In general, the response speed (slew rate) of the operational amplifier is decided by the bias current of the input stage circuit and the driving capability of the output stage circuit. In this situation, the response speed (slew rate) of the operational amplifier can be expressed by the following slew rate equation:
      SR    =                  I        C            =                        Δ          ⁢                                          ⁢          V                t              ,in which “I” indicates a bias current, “C” indicates capacitance of the internal capacitors, and “ΔV” indicates voltage variation of the output voltage of the operational amplifier. This means that the response speed of the operational amplifier is decided by the charging (or discharging) speed when the internal capacitor of the operational amplifier is charged (or discharged) by the bias current of the input stage circuit. As can be seen from the above, when the bias current of the input stage circuit increases, the internal capacitors can be charged or discharged much faster, so the response speed of the operational amplifier can be enhanced as well. Therefore, in the prior art, the internal slew rate of the operational amplifier is generally enhanced by increasing the bias current of the input stage circuit so as to increase the driving speed of the operational amplifier.

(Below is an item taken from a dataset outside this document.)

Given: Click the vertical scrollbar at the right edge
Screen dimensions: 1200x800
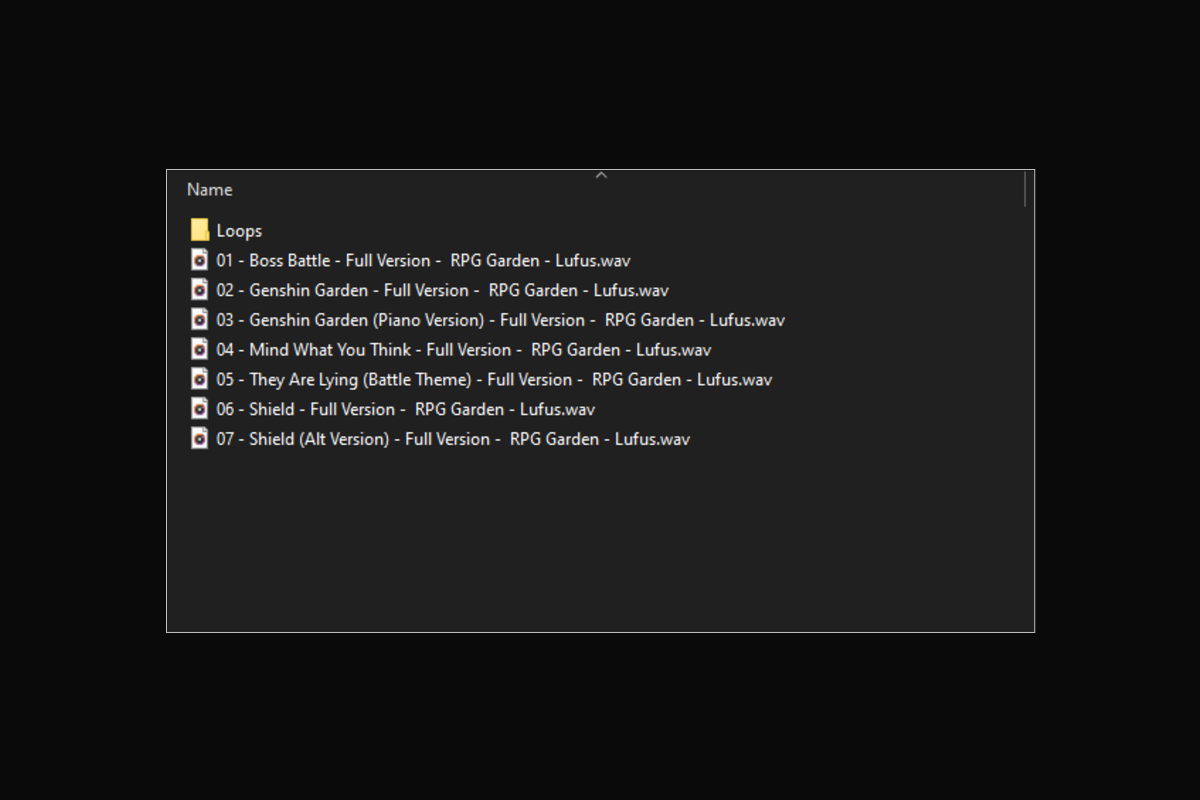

Therefore, the prior art increases the bias current of the input stage circuit in a fixed period during operation of an operational amplifier to enhance the response speed of the operational amplifier. However, due to variations in pressure-volume-temperature (PVT) in actual application, an operational amplifier may have different enhancement effects of slew rate indifferent operating environments. Also, different operational amplifiers may have different enhancement effects of slew rate while operating in the same operating environment due to individual differences. In such situations, the method used by the prior art may introduce some problems.

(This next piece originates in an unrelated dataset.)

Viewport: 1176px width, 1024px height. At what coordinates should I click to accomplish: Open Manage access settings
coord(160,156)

For example, for an operation amplifier with a small internal capacitor, even after the internal capacitor has been sufficiently charged, the enhanced bias current continues to be provided to the operational amplifier, resulting in water of power consumed until a fixed period ends. This is disadvantageous to electric devices requiring low power consumption. Conversely, for an operation amplifier with a large internal capacitor, if the enhanced bias current is provided only for a fixed period, the internal capacitor cannot store enough electric charges within the fixed period, causing a bad enhancing effect of the slew rate and insufficient driving capability.
In view of above, the prior art blindly increases the bias current of the operational amplifier in a fixed period to enhance the slew rate without making appropriate adjustments to adapt to different operating environments and device requirements.